• [What is required]
Extract each row below that contains the word "Click", and copy every such row in full.

• [Dataset records]
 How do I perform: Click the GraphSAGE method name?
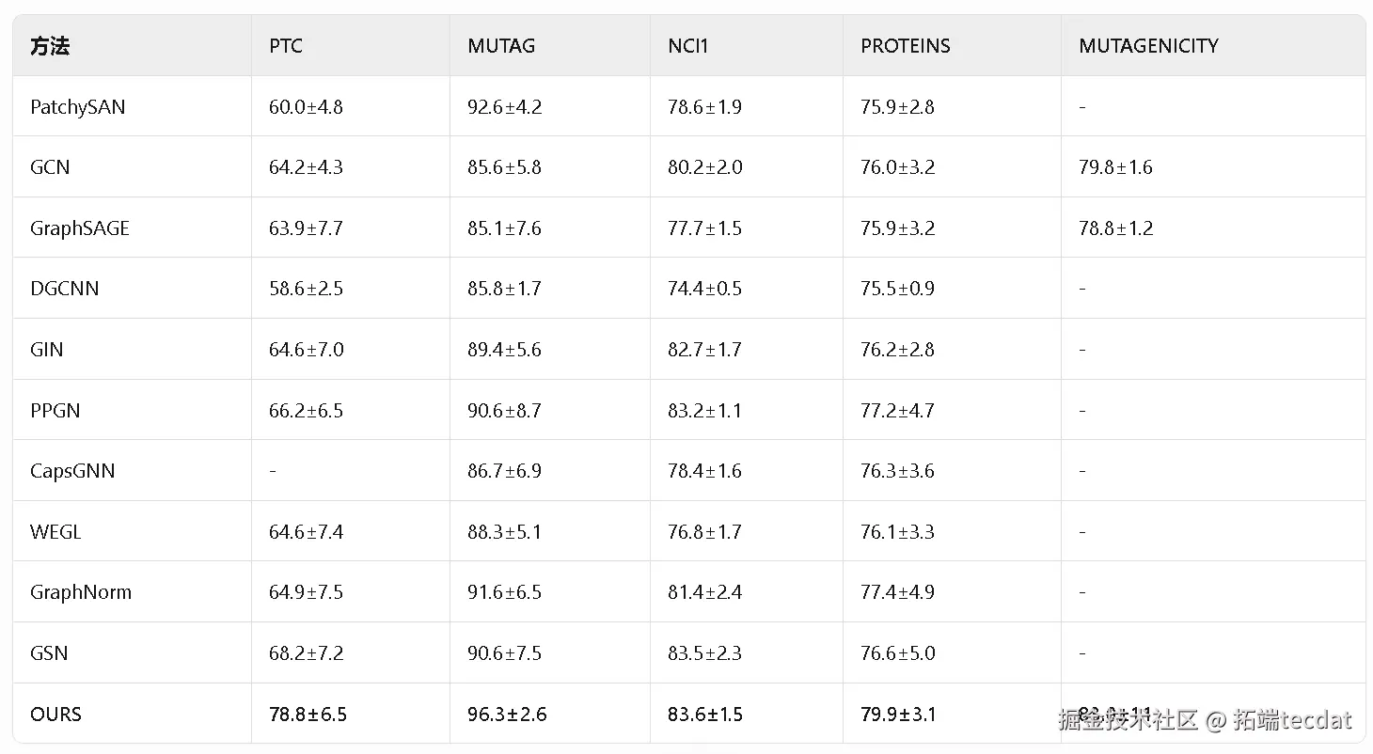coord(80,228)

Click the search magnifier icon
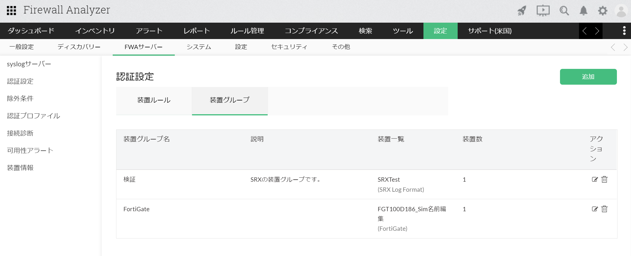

==

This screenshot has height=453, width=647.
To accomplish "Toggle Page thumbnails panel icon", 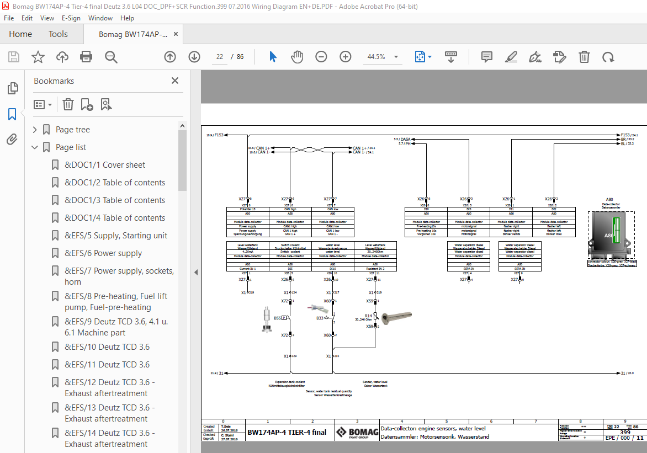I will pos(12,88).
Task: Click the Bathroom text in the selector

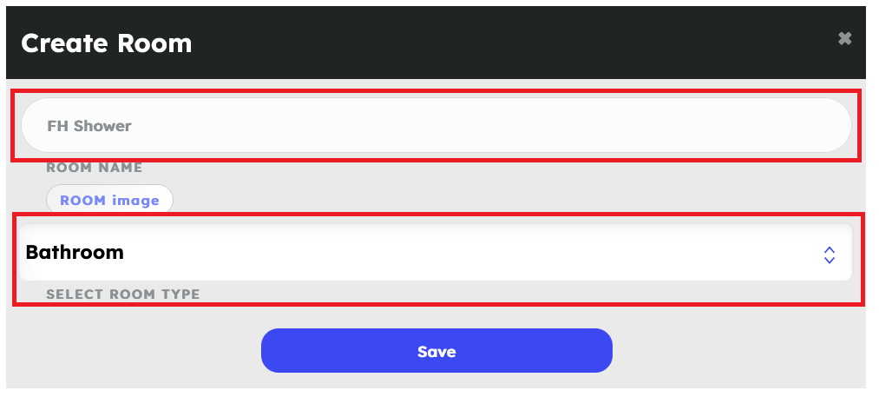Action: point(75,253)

• [Full answer]
 How do I perform: Click the GraphSAGE method name?
Click the search magnifier icon
Task: Click the Bathroom text in the selector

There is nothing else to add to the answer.